## DIRECTIONS FOR THIS TASK
Work through the records that follow and return each line containing the word "agent".

(Records excerpted from a collection)
******

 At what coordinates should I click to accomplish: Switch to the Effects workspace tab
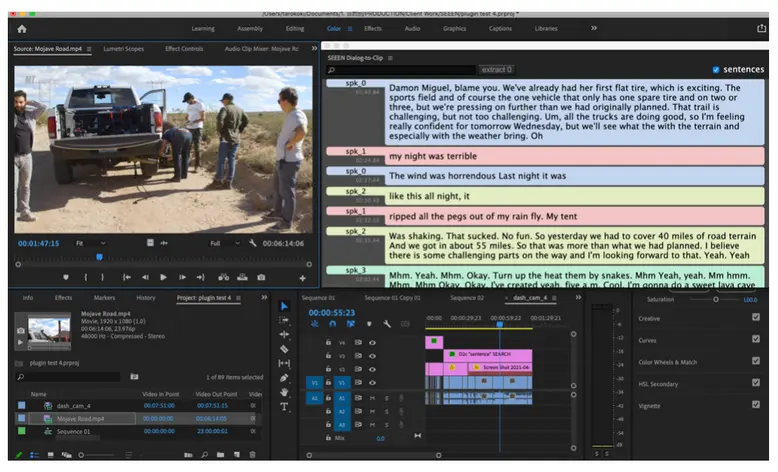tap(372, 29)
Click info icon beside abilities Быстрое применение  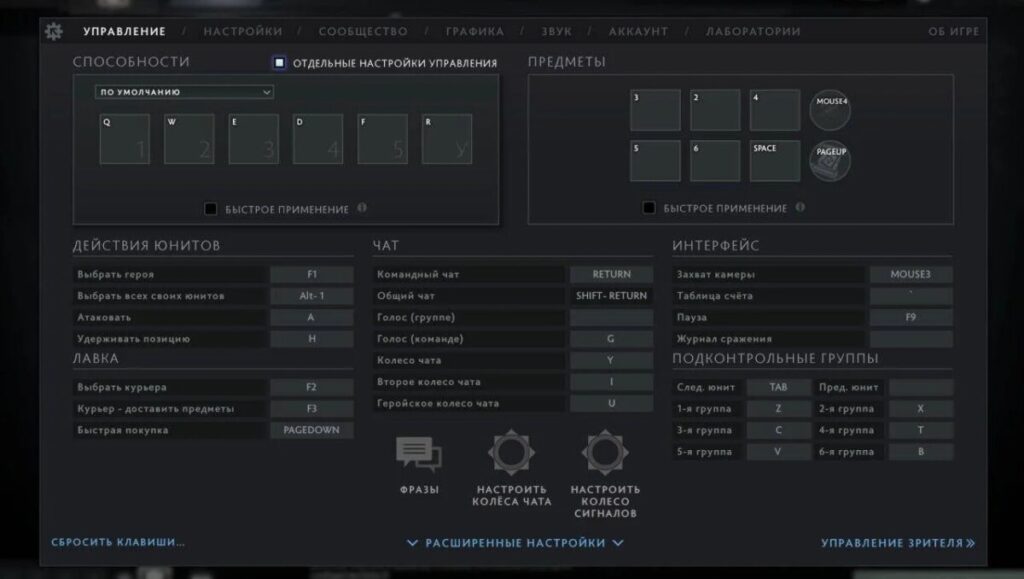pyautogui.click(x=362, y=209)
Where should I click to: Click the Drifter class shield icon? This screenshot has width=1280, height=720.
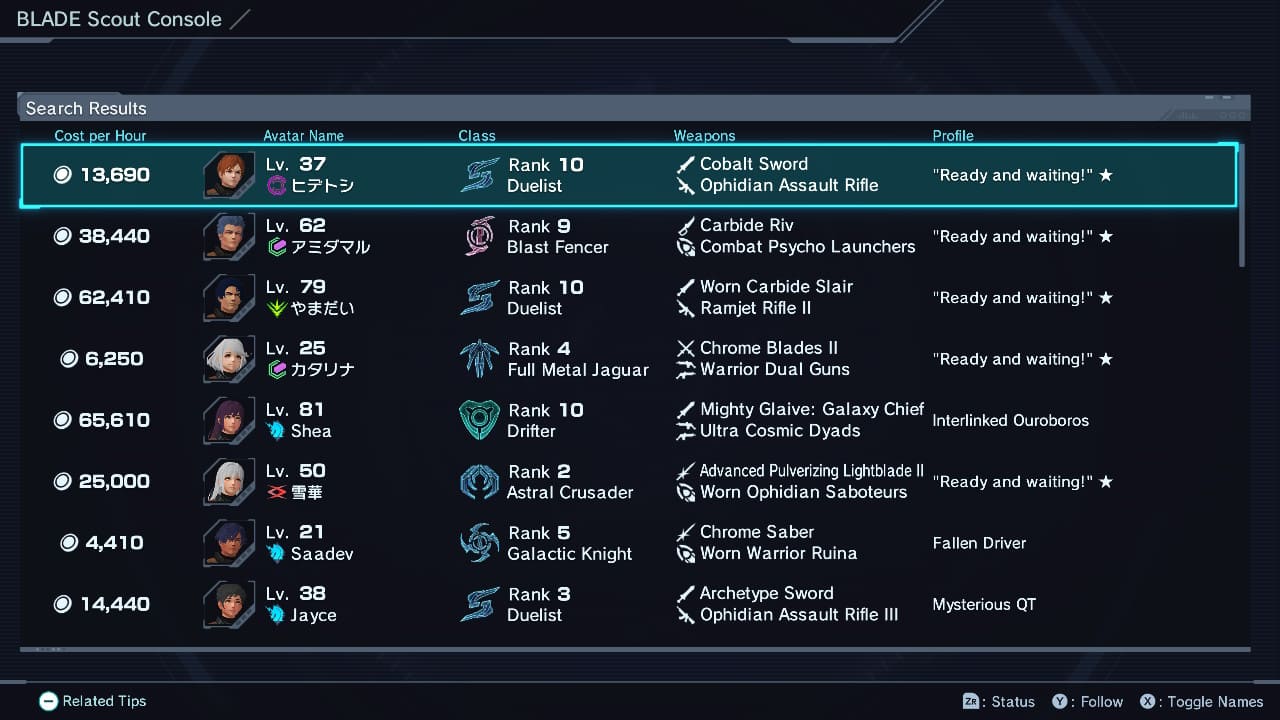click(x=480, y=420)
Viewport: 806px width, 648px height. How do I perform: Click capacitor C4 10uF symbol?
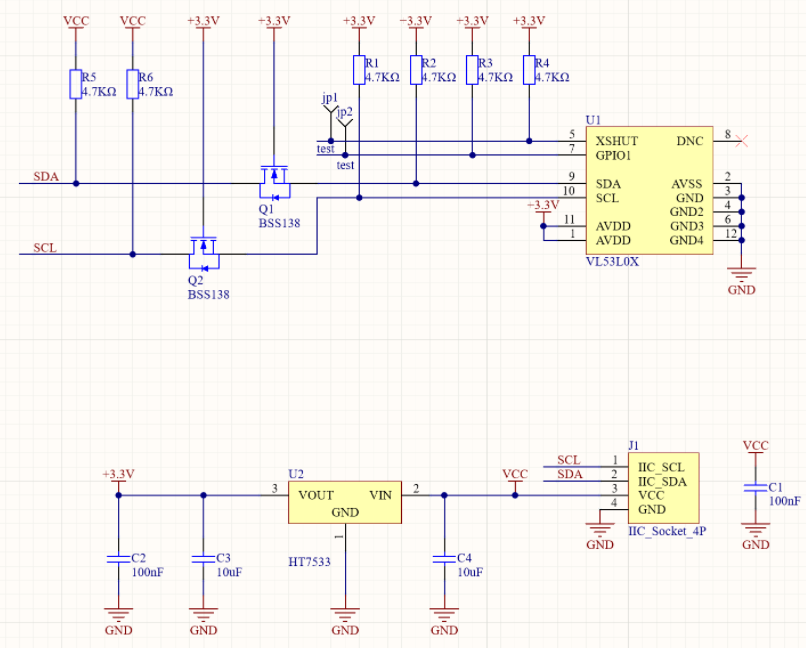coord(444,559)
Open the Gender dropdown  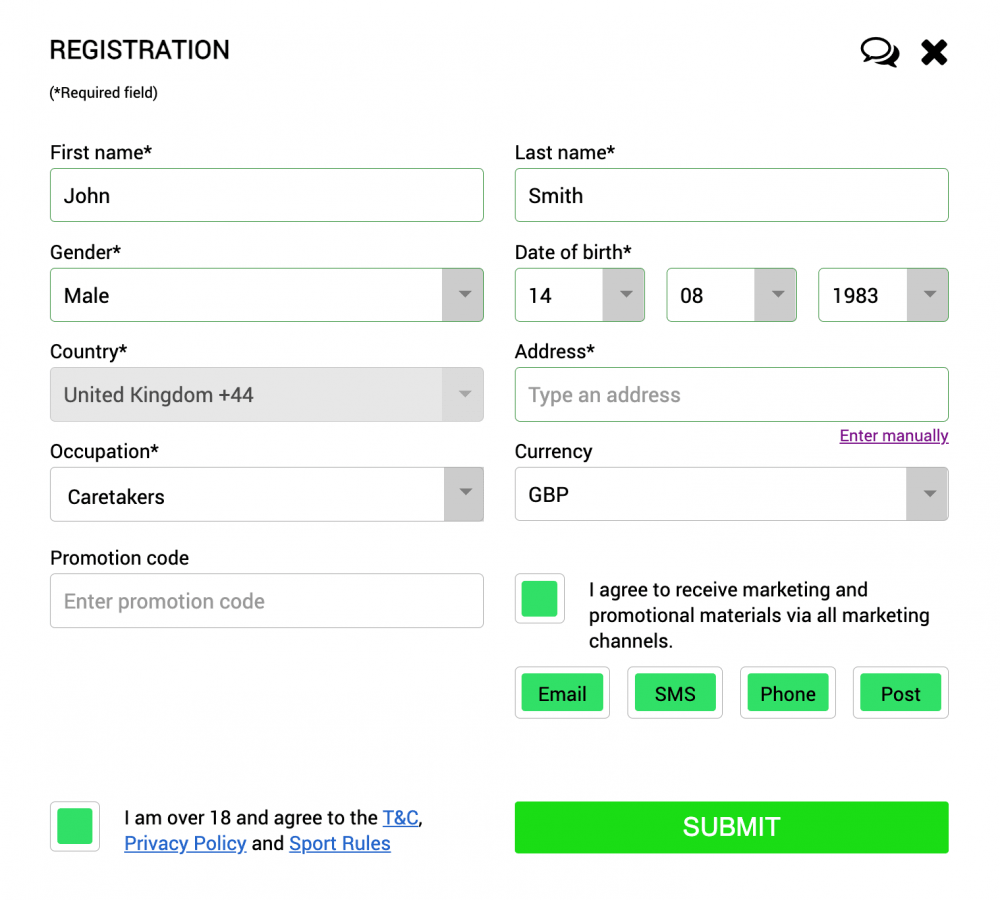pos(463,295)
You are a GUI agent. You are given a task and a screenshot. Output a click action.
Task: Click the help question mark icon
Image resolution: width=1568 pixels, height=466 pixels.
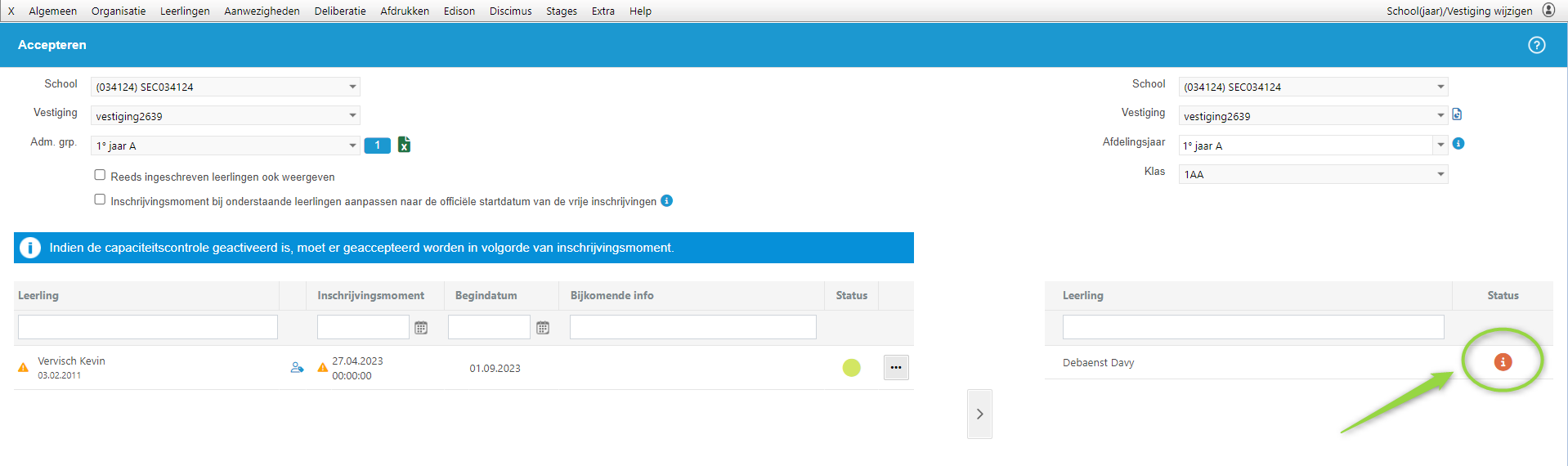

******

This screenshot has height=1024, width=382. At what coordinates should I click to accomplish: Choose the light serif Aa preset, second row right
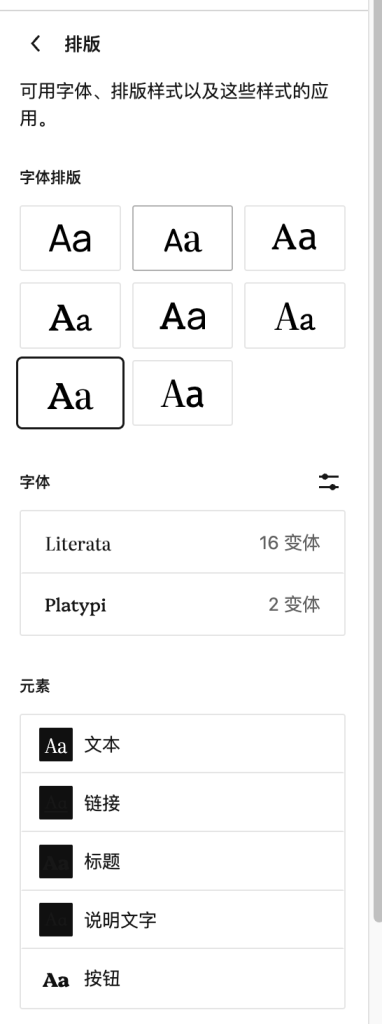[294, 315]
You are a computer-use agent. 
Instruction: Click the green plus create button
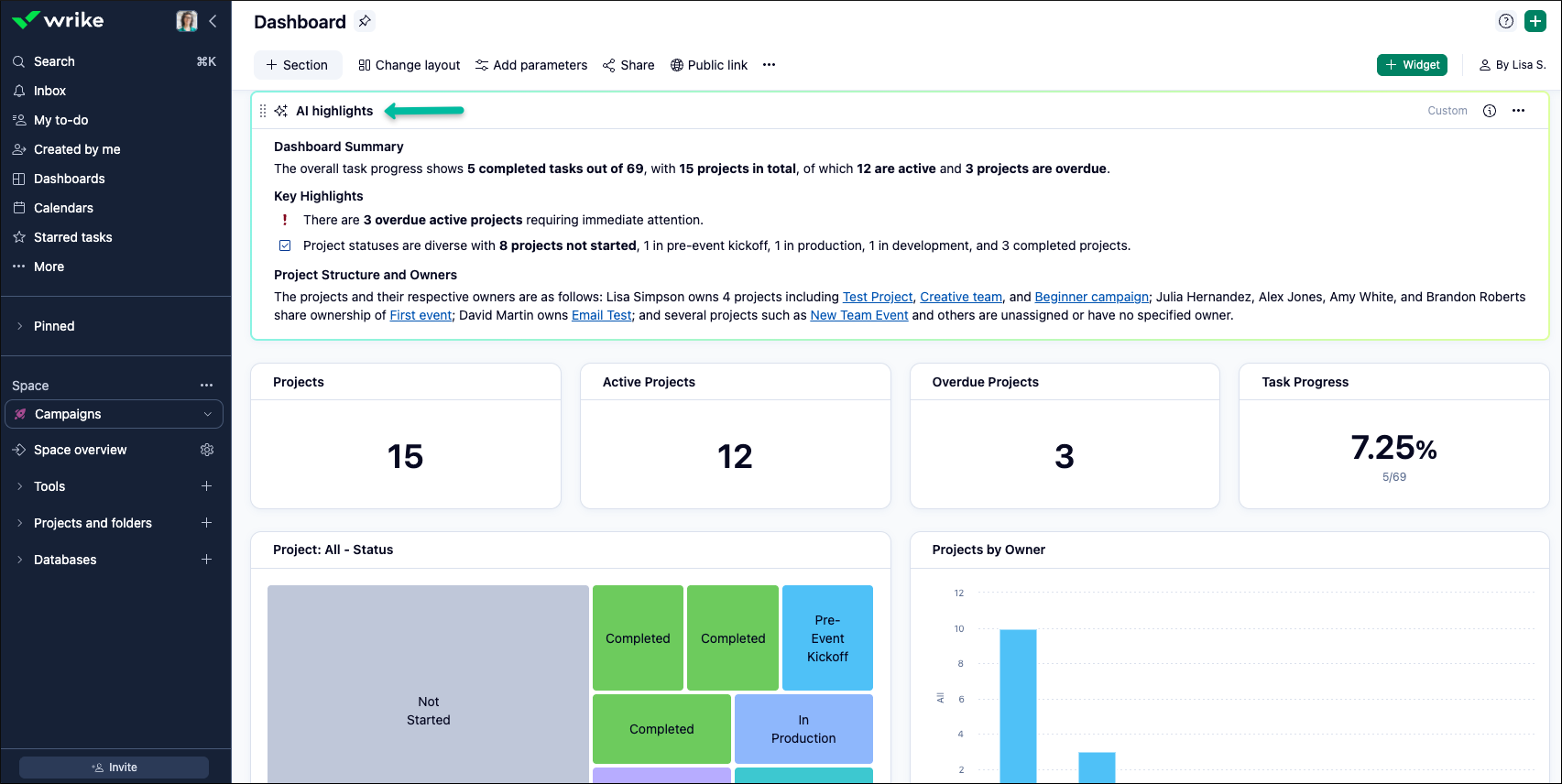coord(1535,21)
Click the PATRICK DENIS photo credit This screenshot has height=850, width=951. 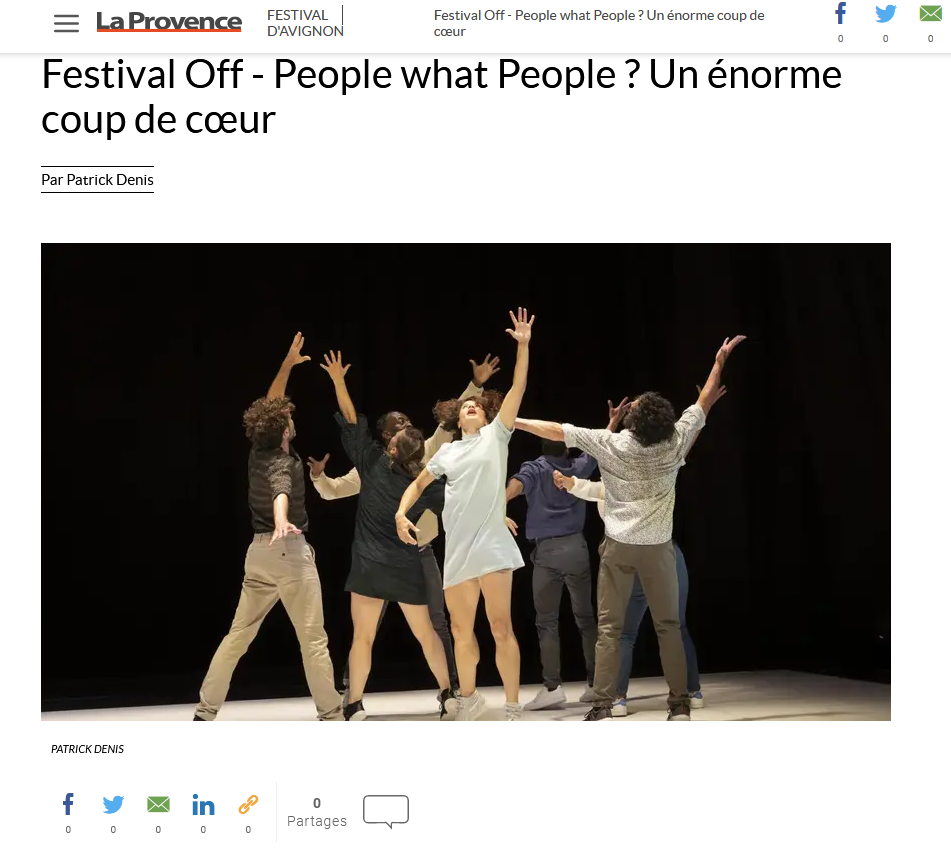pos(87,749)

******

## ANSWER BOX
You are a GUI agent. You are given a task and a screenshot. Output a click action.
You are a computer-use agent. 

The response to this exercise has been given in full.